A-SLOTH: Ancient Stars and Local Observables by Tracing Halos

TL;DR

A-SLOTH is a semi-analytical model that efficiently simulates early Universe star formation by tracing galaxy merger histories and applying statistical baryonic physics, aiding cosmological research.

Contribution

It introduces a fast, accessible semi-analytical framework for modeling star formation in the early Universe using merger trees and statistical physics.

Findings

Provides a versatile tool for early Universe star formation studies.

Enables rapid simulations compared to full numerical models.
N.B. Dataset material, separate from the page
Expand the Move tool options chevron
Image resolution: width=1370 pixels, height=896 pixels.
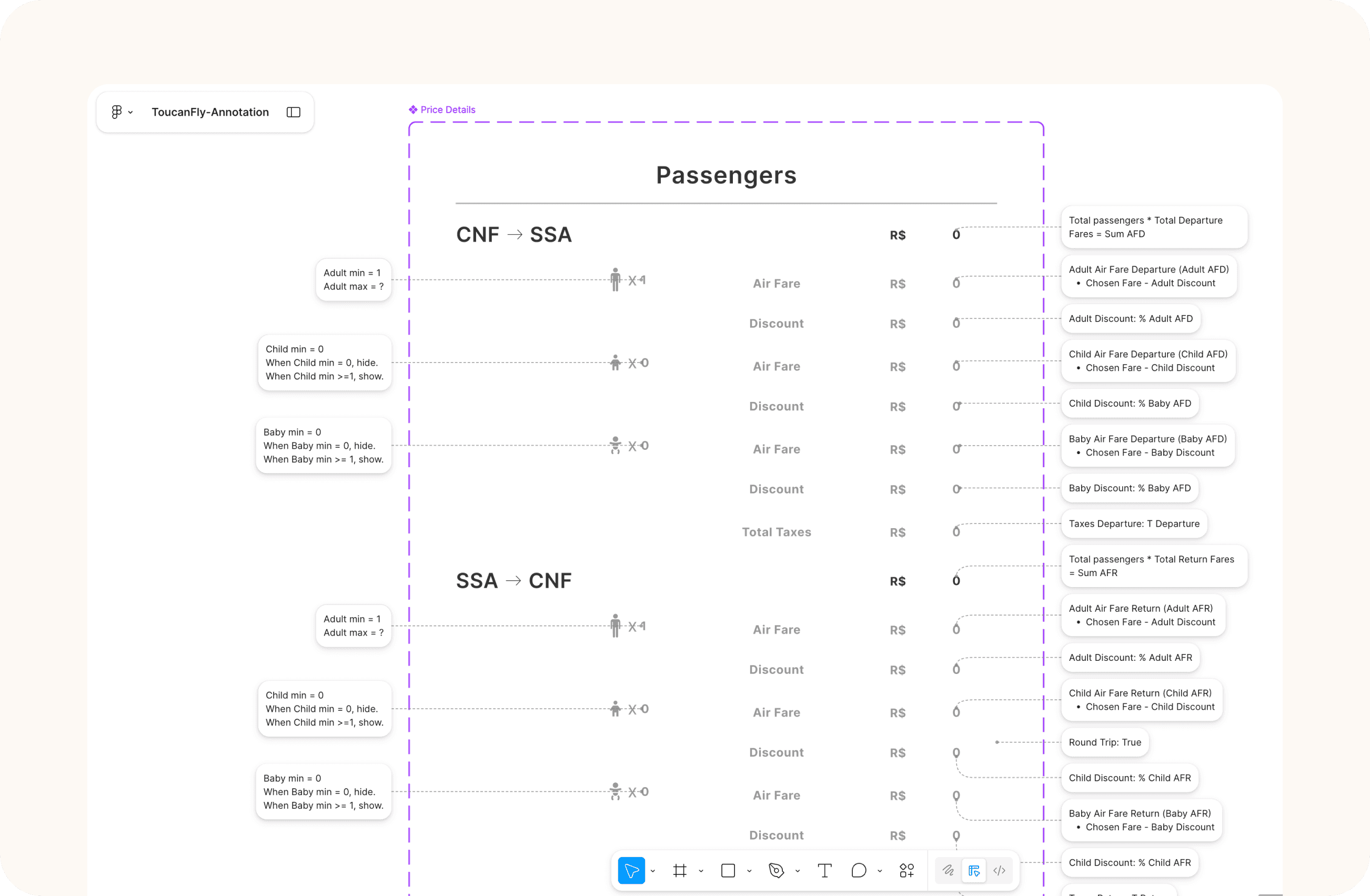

Accessible to the scientific community for diverse applications.

Abstract

Galaxies are thought to reside inside of large gravitationally bound structures of dark matter, so-called haloes. While the smallest of these haloes host no or only a few stars, the biggest host entire clusters of galaxies. Over cosmic history, haloes often collided and merged, forming bigger and bigger structures. Merger trees, i.e., catalogues of haloes evolving and connections between them as they grow and merge, have become a vital tool in describing and understanding the history of cosmological objects such as our Galaxy. Semi-analytical models, built on top of such merger trees, are a common approach for theoretical studies in cosmology. The semi-analytical nature of such models is especially beneficial when the dynamic range in spatial and time scales that need to be considered becomes too large for numerical simulations. Ancient Stars and Local Observables by Tracing Halos (A-SLOTH) is such a semi-analytical model and it is designed to simulate star formation in the early Universe in a fast and accessible way. It uses merger trees, either from numerical simulations or generated by statistical algorithms to describe the history of galaxies. The processes of baryonic physics, in particular gas cooling, star formation and stellar feedback are described with approximations and statistical models. The range of applications for this model is extensive and we, therefore, make it available to the scientific community.